═══ Given passage
SMOKERS’ CORNER: THE ISLAMIST MYOPIA

Published January 3, 2021
Illustration by Abro
Illustration by Abro

In a 2012 lecture at the Institute of Advanced Studies, the late Danish-American historian Patricia Crone described Omer Saeed Sheikh as an “acculturated native” who had rebelled against his adopted cultural mores.

Sheikh is a British citizen who was arrested in Pakistan for his role in the kidnapping and murder of American journalist Daniel Pearl in 2002. Sheikh was born in London to Pakistani parents who had migrated to England in 1968. They quickly adopted British cultural norms and established a successful clothing business there. Sheikh was enrolled at a prestigious private school in London and was then sent to Lahore’s equally prestigious Aitchison College.

He returned to England and enrolled at the famous London School of Economics. But he soon dropped out and travelled to a war-torn Bosnia in the early 1990s. This is when Sheikh threw himself completely into becoming a radical Islamist.
══════
§ **Exercise objective**
Please write out everything in the Smokers' Corner column from "In a 2012 lecture" down to "adopted cultural mores.", word for word.
═══ Extracted material
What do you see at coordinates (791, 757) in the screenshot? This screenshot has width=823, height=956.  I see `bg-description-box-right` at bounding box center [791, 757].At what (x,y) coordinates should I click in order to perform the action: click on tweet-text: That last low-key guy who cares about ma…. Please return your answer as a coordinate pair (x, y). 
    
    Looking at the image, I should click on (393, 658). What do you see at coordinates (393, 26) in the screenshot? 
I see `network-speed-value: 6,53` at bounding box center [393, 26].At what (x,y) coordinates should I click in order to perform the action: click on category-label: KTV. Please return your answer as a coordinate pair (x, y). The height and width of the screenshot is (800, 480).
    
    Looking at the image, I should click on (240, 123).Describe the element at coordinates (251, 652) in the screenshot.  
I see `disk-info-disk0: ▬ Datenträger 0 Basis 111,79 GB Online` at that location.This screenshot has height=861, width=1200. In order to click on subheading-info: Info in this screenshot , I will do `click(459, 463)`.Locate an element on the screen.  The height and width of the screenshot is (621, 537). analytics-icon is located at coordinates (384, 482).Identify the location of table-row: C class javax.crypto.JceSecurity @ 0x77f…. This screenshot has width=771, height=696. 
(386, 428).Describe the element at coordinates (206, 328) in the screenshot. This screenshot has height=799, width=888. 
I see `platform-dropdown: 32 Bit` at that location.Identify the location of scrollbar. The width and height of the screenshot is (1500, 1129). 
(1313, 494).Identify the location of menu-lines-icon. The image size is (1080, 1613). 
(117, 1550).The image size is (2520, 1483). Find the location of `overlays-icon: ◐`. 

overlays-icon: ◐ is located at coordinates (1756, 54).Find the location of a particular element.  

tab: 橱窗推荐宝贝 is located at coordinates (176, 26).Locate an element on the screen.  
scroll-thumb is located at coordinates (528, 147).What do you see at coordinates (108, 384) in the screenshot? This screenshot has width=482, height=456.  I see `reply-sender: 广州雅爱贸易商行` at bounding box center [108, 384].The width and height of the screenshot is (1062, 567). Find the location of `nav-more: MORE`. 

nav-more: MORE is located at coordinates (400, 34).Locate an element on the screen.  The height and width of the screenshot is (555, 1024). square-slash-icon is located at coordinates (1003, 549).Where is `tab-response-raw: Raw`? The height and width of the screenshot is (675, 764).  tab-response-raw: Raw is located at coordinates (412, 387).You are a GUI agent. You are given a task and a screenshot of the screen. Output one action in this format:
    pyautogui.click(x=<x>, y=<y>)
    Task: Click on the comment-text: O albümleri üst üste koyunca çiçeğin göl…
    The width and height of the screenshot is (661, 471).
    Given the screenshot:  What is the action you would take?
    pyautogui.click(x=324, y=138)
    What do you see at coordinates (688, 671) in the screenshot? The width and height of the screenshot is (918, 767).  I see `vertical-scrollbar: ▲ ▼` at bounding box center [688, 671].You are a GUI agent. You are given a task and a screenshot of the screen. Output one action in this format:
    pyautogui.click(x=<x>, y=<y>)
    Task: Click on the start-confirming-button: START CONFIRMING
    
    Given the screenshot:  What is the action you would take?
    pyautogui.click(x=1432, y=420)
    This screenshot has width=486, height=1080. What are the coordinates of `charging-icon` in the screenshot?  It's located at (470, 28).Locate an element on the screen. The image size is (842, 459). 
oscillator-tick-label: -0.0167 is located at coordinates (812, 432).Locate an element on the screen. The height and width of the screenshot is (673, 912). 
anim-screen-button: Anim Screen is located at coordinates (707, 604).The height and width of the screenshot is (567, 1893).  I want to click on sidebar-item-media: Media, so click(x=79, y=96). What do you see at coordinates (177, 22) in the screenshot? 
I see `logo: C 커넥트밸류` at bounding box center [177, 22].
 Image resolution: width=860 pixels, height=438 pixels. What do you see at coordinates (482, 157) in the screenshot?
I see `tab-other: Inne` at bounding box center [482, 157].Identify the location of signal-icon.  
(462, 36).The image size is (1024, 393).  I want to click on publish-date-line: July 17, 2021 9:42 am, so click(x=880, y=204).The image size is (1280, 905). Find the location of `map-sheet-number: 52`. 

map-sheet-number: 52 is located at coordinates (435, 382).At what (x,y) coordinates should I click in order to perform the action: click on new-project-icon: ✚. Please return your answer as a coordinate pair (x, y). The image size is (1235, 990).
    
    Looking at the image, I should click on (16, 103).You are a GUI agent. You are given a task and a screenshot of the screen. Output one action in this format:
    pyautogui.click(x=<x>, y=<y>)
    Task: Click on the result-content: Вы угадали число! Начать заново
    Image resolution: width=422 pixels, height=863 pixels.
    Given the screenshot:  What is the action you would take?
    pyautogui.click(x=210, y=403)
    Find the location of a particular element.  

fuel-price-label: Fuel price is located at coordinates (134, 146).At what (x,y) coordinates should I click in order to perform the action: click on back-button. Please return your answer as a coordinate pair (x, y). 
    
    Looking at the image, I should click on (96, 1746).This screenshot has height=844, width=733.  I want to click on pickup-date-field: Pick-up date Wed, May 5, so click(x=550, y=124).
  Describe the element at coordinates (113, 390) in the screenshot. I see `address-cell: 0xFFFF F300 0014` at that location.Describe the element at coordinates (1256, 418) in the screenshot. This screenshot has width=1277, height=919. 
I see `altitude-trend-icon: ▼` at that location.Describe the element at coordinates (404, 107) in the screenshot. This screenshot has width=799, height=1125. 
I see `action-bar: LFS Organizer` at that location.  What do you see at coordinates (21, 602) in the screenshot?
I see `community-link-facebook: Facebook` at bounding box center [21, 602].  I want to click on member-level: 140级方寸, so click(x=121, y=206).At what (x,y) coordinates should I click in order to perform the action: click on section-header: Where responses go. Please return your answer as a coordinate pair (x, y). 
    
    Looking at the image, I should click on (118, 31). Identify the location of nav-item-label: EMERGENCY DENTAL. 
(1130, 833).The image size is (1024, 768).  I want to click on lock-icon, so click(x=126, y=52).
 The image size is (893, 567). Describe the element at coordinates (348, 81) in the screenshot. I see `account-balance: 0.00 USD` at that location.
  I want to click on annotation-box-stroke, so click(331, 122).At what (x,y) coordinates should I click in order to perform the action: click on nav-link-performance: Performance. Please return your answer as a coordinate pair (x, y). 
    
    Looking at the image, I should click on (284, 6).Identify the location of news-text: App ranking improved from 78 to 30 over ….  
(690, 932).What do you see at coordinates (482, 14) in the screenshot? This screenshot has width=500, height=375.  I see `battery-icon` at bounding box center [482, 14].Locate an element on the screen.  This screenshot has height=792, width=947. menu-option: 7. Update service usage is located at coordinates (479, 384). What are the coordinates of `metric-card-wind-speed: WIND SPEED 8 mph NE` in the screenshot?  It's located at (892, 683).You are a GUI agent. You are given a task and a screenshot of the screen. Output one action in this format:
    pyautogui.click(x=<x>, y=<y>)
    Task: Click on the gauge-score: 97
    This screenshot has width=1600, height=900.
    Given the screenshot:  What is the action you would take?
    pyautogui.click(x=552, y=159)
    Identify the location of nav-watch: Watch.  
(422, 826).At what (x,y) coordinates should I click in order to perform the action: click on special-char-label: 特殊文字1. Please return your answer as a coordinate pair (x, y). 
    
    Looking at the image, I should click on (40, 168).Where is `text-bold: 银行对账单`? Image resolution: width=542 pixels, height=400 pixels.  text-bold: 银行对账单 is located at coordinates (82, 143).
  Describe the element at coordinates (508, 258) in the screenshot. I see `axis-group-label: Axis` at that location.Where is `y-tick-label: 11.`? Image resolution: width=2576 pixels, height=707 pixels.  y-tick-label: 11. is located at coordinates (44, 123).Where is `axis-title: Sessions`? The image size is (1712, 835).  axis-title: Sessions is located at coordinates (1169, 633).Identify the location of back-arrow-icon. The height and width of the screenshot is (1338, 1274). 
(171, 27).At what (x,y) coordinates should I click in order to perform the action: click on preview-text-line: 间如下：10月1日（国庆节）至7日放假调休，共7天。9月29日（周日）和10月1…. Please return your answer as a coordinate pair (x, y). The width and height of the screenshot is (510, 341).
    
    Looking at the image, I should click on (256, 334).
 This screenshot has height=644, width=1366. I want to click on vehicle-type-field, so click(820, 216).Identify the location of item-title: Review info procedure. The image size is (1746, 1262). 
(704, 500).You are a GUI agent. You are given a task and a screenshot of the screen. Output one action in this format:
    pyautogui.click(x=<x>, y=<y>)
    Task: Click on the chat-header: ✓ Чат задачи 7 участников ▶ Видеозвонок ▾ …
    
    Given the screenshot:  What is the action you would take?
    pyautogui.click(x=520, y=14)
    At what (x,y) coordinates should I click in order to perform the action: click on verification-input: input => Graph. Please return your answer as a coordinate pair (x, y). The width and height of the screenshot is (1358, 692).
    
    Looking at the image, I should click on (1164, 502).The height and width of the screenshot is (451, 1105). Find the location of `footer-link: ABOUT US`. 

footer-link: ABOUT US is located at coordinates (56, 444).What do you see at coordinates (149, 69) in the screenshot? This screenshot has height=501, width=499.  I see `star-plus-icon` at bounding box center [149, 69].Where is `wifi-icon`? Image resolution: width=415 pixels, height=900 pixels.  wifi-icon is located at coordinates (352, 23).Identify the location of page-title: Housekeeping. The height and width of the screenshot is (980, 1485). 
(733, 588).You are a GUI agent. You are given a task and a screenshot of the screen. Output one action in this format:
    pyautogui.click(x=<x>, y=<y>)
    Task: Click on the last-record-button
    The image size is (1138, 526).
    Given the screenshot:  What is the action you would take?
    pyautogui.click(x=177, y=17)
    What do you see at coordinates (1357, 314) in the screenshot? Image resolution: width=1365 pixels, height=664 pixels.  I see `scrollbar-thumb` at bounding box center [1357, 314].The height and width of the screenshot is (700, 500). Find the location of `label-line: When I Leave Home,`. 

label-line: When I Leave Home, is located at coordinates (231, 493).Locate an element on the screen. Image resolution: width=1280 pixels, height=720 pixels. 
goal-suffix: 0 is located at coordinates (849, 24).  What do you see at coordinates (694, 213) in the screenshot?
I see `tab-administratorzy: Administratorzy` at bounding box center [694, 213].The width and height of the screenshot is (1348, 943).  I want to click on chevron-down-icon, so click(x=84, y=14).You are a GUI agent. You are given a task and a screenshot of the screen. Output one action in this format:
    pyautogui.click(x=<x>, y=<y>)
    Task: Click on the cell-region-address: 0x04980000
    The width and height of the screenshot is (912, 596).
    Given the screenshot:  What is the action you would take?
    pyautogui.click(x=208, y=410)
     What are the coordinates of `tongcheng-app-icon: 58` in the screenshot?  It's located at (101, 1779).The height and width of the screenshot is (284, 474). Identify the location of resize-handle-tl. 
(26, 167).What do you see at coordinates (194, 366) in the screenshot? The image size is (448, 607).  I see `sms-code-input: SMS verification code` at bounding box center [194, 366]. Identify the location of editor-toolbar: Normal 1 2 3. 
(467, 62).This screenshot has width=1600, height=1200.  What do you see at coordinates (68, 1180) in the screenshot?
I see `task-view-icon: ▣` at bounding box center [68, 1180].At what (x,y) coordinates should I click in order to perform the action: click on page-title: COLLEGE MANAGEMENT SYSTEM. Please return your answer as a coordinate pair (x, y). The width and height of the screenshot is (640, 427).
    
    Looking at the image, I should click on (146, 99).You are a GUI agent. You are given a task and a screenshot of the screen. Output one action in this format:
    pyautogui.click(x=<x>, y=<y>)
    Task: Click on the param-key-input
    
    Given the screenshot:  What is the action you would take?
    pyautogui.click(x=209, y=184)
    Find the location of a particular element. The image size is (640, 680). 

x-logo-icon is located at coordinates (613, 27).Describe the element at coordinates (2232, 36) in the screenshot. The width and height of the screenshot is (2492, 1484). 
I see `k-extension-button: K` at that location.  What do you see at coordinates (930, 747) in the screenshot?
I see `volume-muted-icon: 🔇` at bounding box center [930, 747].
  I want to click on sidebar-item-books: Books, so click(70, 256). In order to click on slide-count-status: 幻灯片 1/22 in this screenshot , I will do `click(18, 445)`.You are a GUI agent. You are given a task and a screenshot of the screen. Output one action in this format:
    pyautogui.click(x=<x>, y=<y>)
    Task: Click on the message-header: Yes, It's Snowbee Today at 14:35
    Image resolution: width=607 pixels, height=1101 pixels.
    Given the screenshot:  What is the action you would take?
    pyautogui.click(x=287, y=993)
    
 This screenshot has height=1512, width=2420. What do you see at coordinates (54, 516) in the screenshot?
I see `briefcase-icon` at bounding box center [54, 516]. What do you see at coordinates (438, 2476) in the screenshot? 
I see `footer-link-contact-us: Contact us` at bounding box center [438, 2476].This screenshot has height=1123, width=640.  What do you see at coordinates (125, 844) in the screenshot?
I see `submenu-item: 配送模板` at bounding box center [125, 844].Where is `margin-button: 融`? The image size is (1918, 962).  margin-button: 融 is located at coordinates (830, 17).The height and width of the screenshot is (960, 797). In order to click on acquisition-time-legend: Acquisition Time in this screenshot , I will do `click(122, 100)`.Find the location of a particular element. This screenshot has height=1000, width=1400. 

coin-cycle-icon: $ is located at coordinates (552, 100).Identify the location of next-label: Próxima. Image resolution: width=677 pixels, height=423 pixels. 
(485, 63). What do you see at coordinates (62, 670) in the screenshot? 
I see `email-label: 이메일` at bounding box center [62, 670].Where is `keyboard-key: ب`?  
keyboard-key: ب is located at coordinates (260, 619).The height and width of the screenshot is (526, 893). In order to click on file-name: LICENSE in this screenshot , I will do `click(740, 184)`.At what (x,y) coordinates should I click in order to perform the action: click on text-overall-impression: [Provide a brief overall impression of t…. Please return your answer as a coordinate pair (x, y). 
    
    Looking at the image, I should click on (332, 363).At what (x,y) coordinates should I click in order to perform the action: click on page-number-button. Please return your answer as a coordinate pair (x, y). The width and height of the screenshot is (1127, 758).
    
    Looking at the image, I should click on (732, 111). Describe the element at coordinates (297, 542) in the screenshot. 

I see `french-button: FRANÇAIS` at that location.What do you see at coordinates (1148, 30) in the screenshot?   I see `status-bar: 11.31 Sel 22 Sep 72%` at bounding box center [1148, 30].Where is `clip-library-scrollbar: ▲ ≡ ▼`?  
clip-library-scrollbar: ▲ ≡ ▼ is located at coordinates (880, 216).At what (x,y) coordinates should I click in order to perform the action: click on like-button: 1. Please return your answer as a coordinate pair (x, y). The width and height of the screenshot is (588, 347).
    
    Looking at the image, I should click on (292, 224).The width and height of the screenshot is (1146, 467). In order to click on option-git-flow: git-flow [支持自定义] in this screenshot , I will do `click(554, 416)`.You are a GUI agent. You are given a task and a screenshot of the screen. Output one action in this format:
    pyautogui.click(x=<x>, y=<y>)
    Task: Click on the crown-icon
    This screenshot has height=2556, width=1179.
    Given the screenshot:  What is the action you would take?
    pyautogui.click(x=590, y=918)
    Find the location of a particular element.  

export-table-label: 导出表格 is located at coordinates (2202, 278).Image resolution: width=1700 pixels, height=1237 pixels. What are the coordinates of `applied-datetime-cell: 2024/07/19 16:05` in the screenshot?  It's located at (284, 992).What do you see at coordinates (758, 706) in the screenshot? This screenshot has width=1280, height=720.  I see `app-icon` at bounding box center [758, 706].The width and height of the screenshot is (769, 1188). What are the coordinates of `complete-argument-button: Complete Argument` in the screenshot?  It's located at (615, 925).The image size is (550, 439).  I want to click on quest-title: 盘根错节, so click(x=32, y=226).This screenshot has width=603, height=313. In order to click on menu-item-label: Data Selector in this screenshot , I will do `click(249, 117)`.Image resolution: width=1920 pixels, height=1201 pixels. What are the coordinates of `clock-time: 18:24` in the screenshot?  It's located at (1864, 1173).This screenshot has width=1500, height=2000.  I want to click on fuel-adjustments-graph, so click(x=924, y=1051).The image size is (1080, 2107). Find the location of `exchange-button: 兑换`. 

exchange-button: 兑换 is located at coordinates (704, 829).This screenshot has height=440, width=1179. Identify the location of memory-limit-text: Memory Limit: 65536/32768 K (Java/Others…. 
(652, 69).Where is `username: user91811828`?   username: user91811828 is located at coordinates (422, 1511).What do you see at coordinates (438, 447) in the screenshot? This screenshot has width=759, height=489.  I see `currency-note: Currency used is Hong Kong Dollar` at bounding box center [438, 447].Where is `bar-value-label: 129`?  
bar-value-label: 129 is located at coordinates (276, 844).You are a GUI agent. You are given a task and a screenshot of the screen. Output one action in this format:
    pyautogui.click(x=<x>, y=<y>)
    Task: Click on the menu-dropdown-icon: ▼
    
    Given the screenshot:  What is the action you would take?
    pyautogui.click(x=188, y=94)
══════
§ **Exercise response**
In a 2012 lecture at the Institute of Advanced Studies, the late Danish-American historian Patricia Crone described Omer Saeed Sheikh as an “acculturated native” who had rebelled against his adopted cultural mores.